J’ai découverts XTC avec leur morceau Making Plans For Nigel, qui passait beaucoup à la radio. C’était un tube au côté de Message in The Bottle de Police, Gangsters de The Specials, One Step Beyoud de Madness, Brass In Pocket de The Pretenders, African Reggae de Nina Hagen Band, Atomic de Blondie, London Calling de The Clash. Oui l’année 1979 était un bon cru du côté single rock. Si tous ses morceaux ont été importants pour moi pour découvrir et apprécier le rock, le single d’XTC avait ce petit plus qui m’a accompagné pour suivre leur carrière. Il y a la voix d’Andy Partridge qui est unique (comme la voix de Feargal Sharkey d’Undertones).

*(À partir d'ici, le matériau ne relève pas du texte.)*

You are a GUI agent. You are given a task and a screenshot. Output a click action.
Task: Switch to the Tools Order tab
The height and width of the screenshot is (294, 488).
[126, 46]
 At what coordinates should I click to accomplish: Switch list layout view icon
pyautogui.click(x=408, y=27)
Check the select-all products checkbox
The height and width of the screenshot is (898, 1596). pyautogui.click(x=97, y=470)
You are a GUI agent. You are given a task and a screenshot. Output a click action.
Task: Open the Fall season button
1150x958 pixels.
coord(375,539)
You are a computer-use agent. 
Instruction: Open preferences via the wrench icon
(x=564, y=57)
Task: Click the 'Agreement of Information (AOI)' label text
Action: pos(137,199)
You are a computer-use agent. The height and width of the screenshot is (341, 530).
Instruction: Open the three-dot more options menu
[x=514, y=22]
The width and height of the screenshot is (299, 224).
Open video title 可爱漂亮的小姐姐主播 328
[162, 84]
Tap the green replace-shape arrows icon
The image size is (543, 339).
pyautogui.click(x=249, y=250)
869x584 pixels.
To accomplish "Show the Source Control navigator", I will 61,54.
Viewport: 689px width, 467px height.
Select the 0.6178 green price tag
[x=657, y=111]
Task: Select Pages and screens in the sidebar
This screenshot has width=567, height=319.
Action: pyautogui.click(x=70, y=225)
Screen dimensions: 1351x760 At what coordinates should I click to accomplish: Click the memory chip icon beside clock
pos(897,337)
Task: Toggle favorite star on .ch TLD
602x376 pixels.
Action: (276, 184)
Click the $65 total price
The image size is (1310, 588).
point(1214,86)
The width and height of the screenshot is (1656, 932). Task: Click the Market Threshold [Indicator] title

Sa façon de chanter, son accent anglais une fois entré dans la tête, reste marquée instantanément et pour longtemps, comme la touche personnelle du peintre, auquel on reconnaitra tout de suite le style dès qu’on verra un tableau de lui dans une expo collective. Ensuite la musique sèche, rapide et mélodique est un joli coup de ciseau pour avoir la coupe branché du moment. Car en 1979 on est en plein dans les années New Wave. L’année 1980 approche, on va quitter les 70’s pour mieux explorer une nouvelle musique avec de nouveaux groupes. Certes XTC, n’est pas un nouveau quatuor (sauf dans le personnel avec un changement de guitariste et de clavier), Drums and Wires est leur 3ème album, mais leur son colle a l’air du temps, le single sonne très new wave et le choix de Steve Lillywhite pour  produire l’album est judicieux. Steve Lillywhite est le producteur chouchou de la nouvelle vague. En 1978 il a produit The Scream de Siouxsie and the Banshees, le premier album S/T et Ha ! Ha ! Ha ! d’Ultravox, So Alone de Johnny Shunders, le premier album S/T de The Psychedelic Furs et par la suite il va produire Talk Talk Talk de The Spychedelic Furs, The Changeling de Toyah, une bonne partie des albums de U2 et Big Country, Sparkle in the Rain de Simple Minds, Naked des Talking Heads, Peace and Love des Pogues, l’unique album de The Las’, Vauxhall and I de Morrissey. En 1979, Steve Lillywhite à 24 ans, il n’est pas encore un vieux requin de studio, autant dire qu’il comprend très bien le son demandé par ses jeunes groupes qui ont en parti le même âge que lui. 

 


L’album sort en Angleterre le 19 septembre 1979. Le 18 novembre le groupe passe dans l’émission Chorus animé par Antoine de Caunes et Jacky. Mais l’enregistrement du concert a lieu le 29 octobre au Théâtre de l’Empire. A noté que cette émission où l’on voit des groupes jouer en live devant un public, est diffusée le dimanche midi juste après l’émission religieuse et avant les infos. En Angleterre XTC passent dans la célèbre émission populaire Top Of The Pops, divertissement connu pour voir les groupes jouer en playback. 


 

En Angleterre, le morceau Making Plans For Nigel atteint la 17ème place des ventes. Sur le site internet Tubes en France, sur la semaine du 11 mai 1980, le morceau est à la 36ème place, mais la semaine précédente à la 28ème place. Petite remarque signalé dans le livre Discographie personnelle de la New Wave écrit par Pol Dodu, dans le pressage français de l’album,  le 3ème morceau Life Begins at The Hop est un single qui est sortie en Angleterre en avril 1979 et qui aura un succès, mais il ne figure pas sur l’album original. A la place, c’est le morceau Day In Day Out. De même, le single Making Plans For Nigel sortie en France n’a que deux titres (au lieu de trois). La face B française est le single anglais Life Begins at The Hop et enfin le verso la pochette du 45t est différente. Je ne pense pas qu’actuellement les distributeurs Français prennent autant de liberté pour modifier les disques de rock anglo-saxon.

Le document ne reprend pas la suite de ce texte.